Recordaba que habíamos pasado todo el día en el agua y que habíamos regresado agotados, quemados por el sol, deshidratados y hambrientos. Mientras Tom iba en busca de pizzas, Judy y yo nos tomamos unas cervezas en la terraza posterior y contemplamos la puesta de sol.
No creo ser una persona particularmente agradable, pero los Gordon se esforzaron por cultivar mi amistad y nunca comprendí por qué. Al principio no necesitaba ni deseaba su compañía. Pero Tom era listo y divertido y Judy era hermosa, e inteligente.
A veces, las cosas no tienen sentido cuando suceden, pero, transcurrido cierto período de tiempo o después de algún incidente, se ve con claridad el significado de lo que se ha dicho o hecho.

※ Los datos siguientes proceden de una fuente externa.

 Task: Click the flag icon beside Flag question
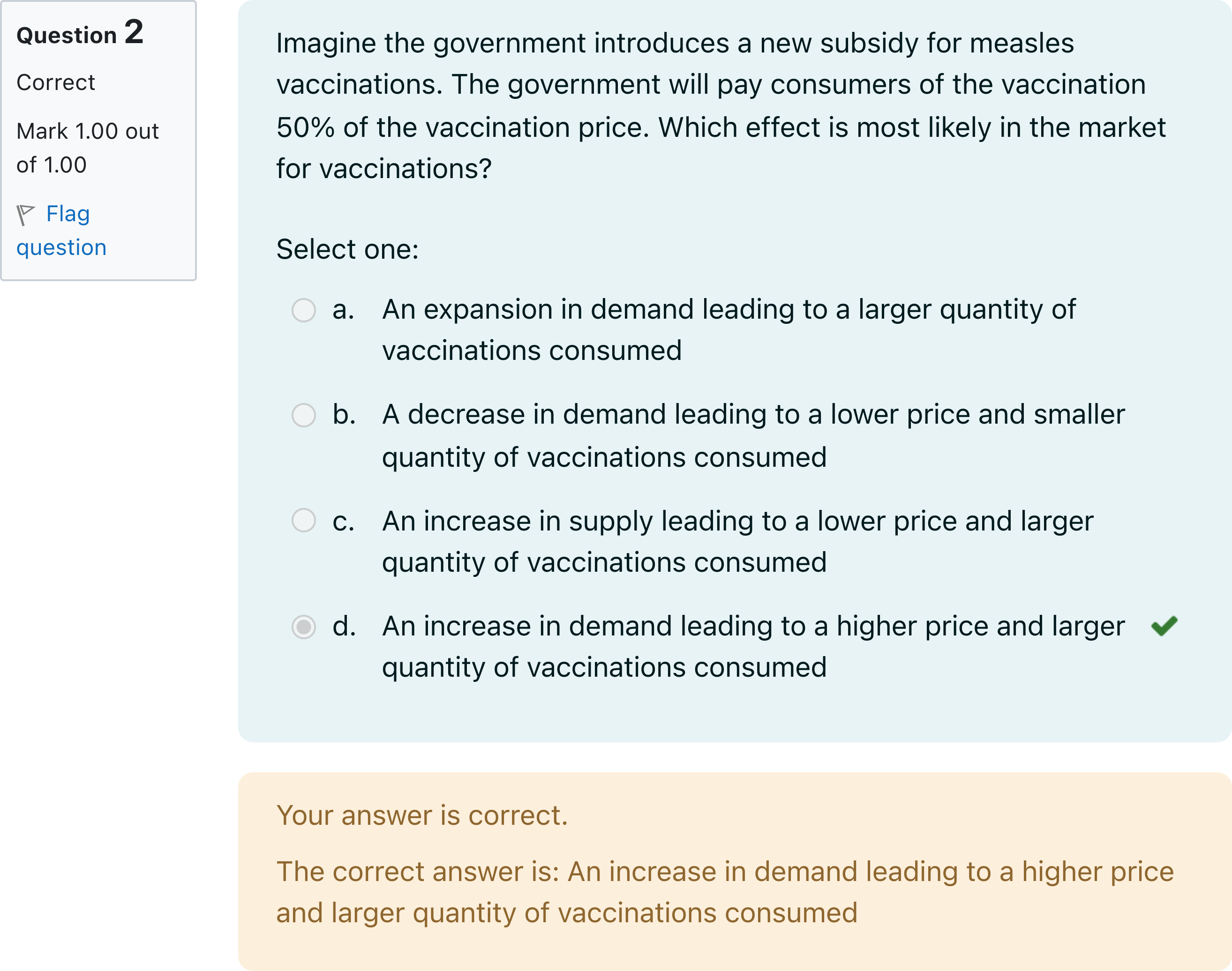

Puede que los Gordon supieran que corrían peligro o podían correrlo. Habían conocido ya al jefe Maxwell y querían que alguna persona o personas supieran que se relacionaban con el jefe de policía. Luego pasaron bastante tiempo con su seguro servidor y creo que, una vez más, eso pudo ser una forma de demostrarle a alguien que Tom y Judy alternaban con la policía. Tal vez, Max o yo recibiríamos una carta si algo les sucedía a los Gordon, pero no contaba con ello.